After the discovery of graphene many other materials were subject of research in a 2D form among them some of them showed bandgap at room temperature. There were a lot of theoretical papers which predicted the properties of the appropriate candidates. AlN layer is widely used as a buffer layer for the epitaxial growth of III‐Nitrides on SiC, Si and Al 2 O 3 substrates. In this work, the formation of a few monolayers thick graphene‐like AlN (g‐AlN) layer on a (111)‐oriented silicon substrate in ammonia molecular beam epitaxy (MBE) has been studied using various transmission electron microscopy (TEM) techniques. Flat, ultrathin layer of AlN was deposited on an ammonia treated (111) Si substrate (1). Two samples with thick (15‐25 monolayer) and thin (3‐4 monolayer) AlN were prepared. Cross sectional TEM specimens were prepared using the conventional mechanical polishing and low‐energy (<1 keV) low‐angle Ar ion milling. TEM images (not shown) used to measure the AlN layer thicknesses as X and Y nm in the two samples.
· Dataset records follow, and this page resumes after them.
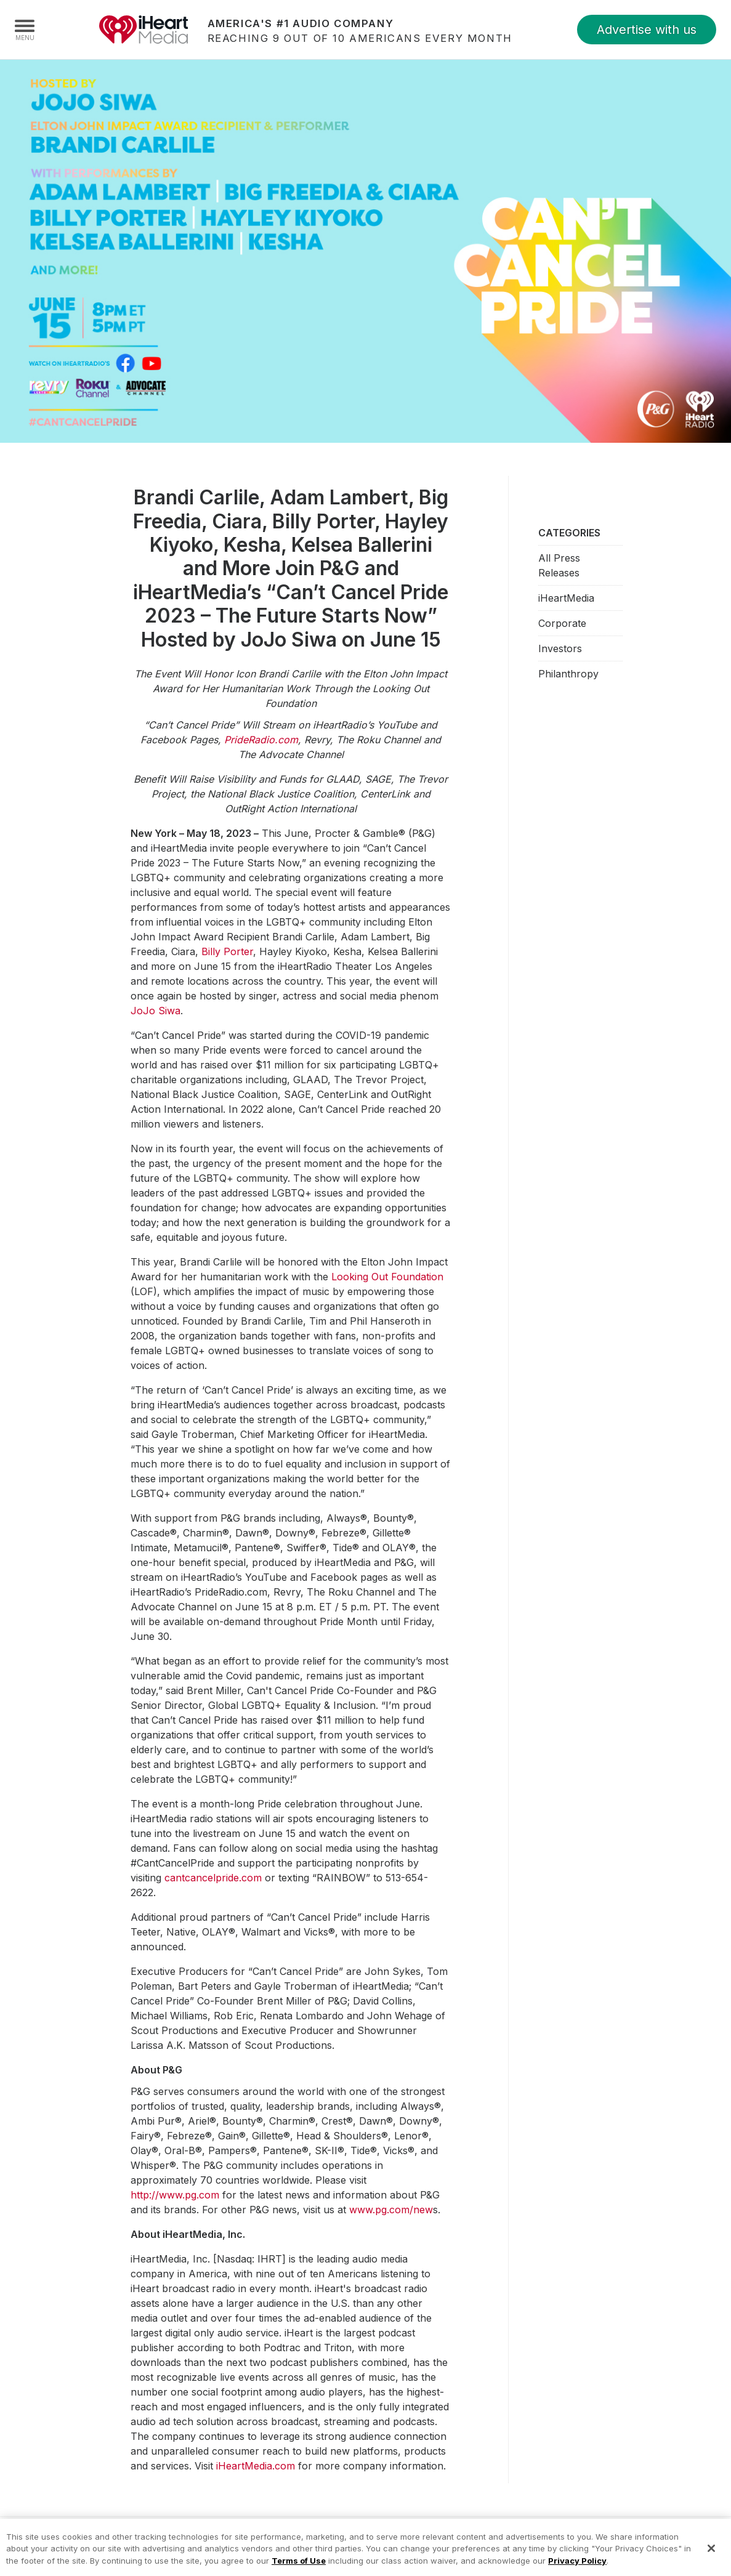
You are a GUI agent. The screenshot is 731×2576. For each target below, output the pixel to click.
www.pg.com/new (391, 2209)
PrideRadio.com (261, 739)
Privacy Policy (577, 2567)
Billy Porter (227, 951)
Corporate (562, 623)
The chemical composition of the interface structure between the AlN and Si substrate was studied by spectrum imaging; combining energy dispersive X‐ray spectroscopy (EDXS) and scanning TEM (STEM) in an aberration‐corrected FEI Titan 80‐200 ChemiSTEM microscope. Figure 1 shows the Si and N map of the sample containing 15‐25 AlN monolayers. The elements distribution across the interface extracted as linescans and shown in Fig. 1b suggests nitrogen enrichment between the Si and AlN. The interface structure was further studied by aberration‐corrected TEM using an FEI Titan 80‐300 kV TEM operated at 300 kV. Figure 2 shows the boundary structure very clearly, where ‐ based on the measured distances (3.3 Å and 1.9 Å) ‐ we suppose that two layers of Si 3 N 4 phase were grown onto the silicon probably due to the ammonia treatment prior the AlN deposition. The first three sheets of AlN was measured to be as 2.86 Å and 2.60 Å that are higher than the wurtzite‐type AlN (2.5 Å) suggesting that the AlN does not immediately follow the wurtzite‐type stacking. The results promise not only the formation of few layer AlN with different properties from the thick layers, but also their possible integration into the silicon device technology.